8 Juillet 2009 , Rédigé par Jean-Marie Allain Publié dans #ECOLOGIE - DVLPT DURABLE

Le ramassage sélectif des déchets ménagers fut une formidable avancée culturelle et environnementale.

L’effort des collectivités locales, conjugué avec la compréhension et le civisme des ménages, a permis de trier et de recycler une partie des déchets qui, sans cela, auraient été incinérés ou mis en décharge.

 On peut toutefois se demander si une nouvelle révolution n’est pas encore à venir.

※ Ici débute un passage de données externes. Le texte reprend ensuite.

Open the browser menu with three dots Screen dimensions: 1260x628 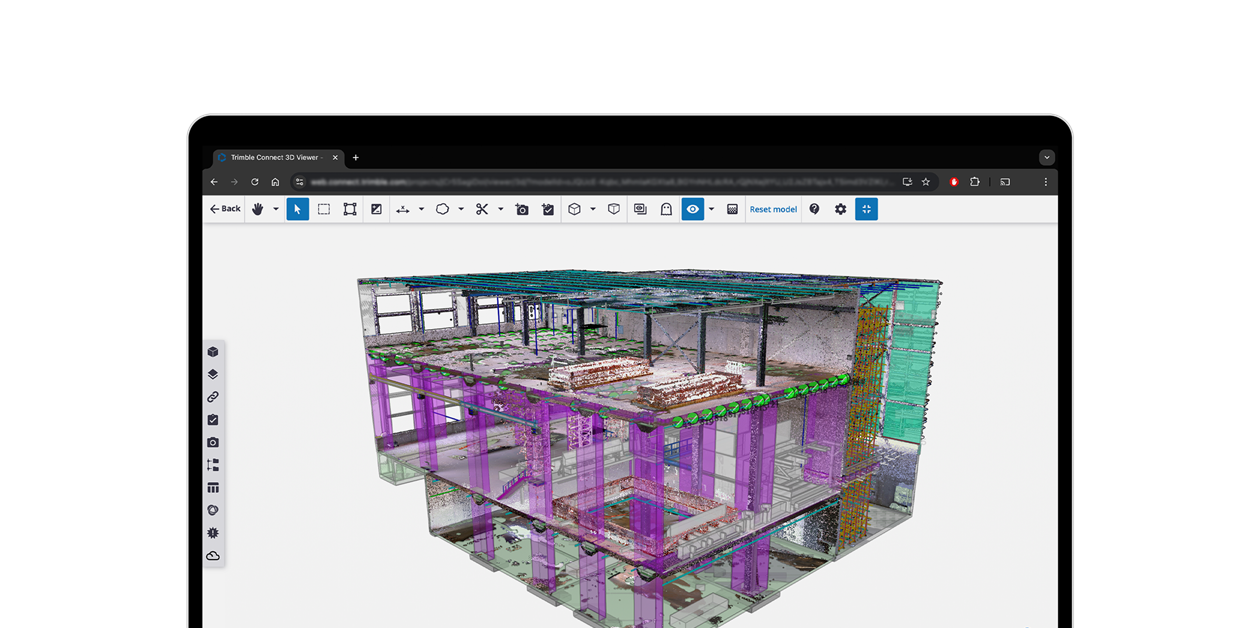(x=1045, y=182)
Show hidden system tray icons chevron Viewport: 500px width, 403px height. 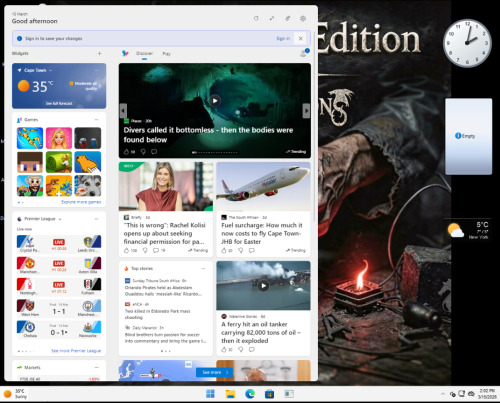[x=443, y=394]
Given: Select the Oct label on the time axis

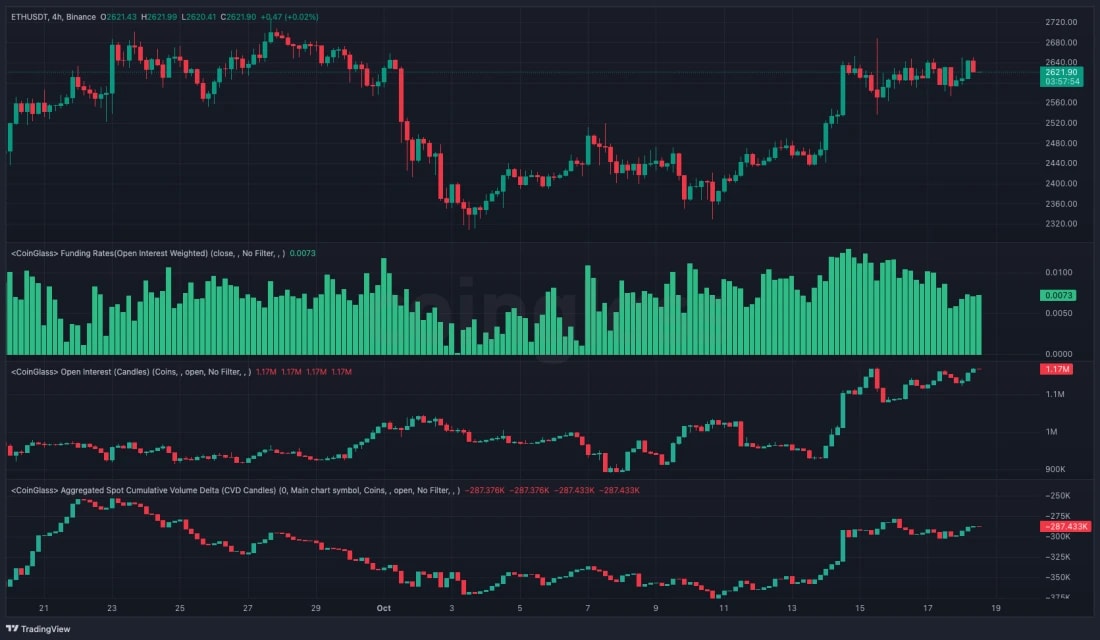Looking at the screenshot, I should pyautogui.click(x=384, y=608).
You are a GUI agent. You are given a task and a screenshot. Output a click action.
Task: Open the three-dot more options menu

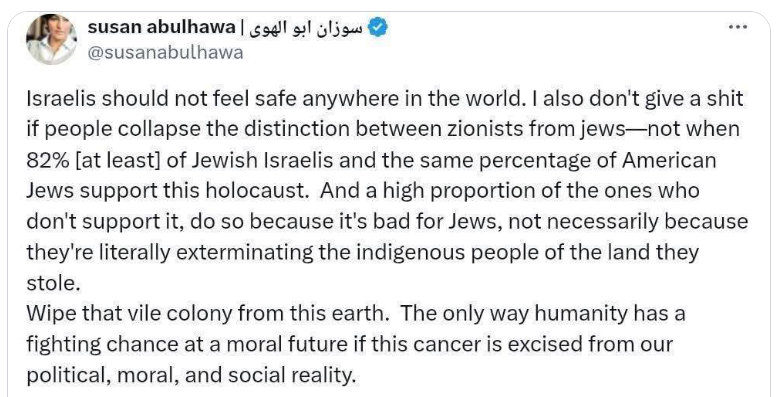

Le ramassage sélectif coûte cher, très cher et, chose unique en France, chez nous il est même gratuit puisque n’existe ni taxe, ni redevance.

 

Outre le prix très élevé que la collectivité ne pourra indéfiniment supporter, sauf à obérer ses capacités d’investissement sur d’autres politiques, il faut constater que le procédé actuel présente aussi d’autres limites, en particulier cette prolifération de poubelles sur les trottoirs (ou sur la chaussée lorsque les trottoirs sont étroits), que l’on retrouve de temps en temps parfois renversées à même la rue, le lendemain d’une nuit agitée par le vent.

On pourrait aussi parler de cet encombrement qui gène la visibilité des automobilistes ou de ces ménages qui n’ont pas la possibilité matérielle de rentrer la poubelle dans une cour arrière.

 

Pour toutes ces raisons, je ne pense pas que la mise en place d’un service payant serait la solution.

La taxe est une option injuste puisque basée sur la valeur foncière et donc identique quel que soit le volume ramassé.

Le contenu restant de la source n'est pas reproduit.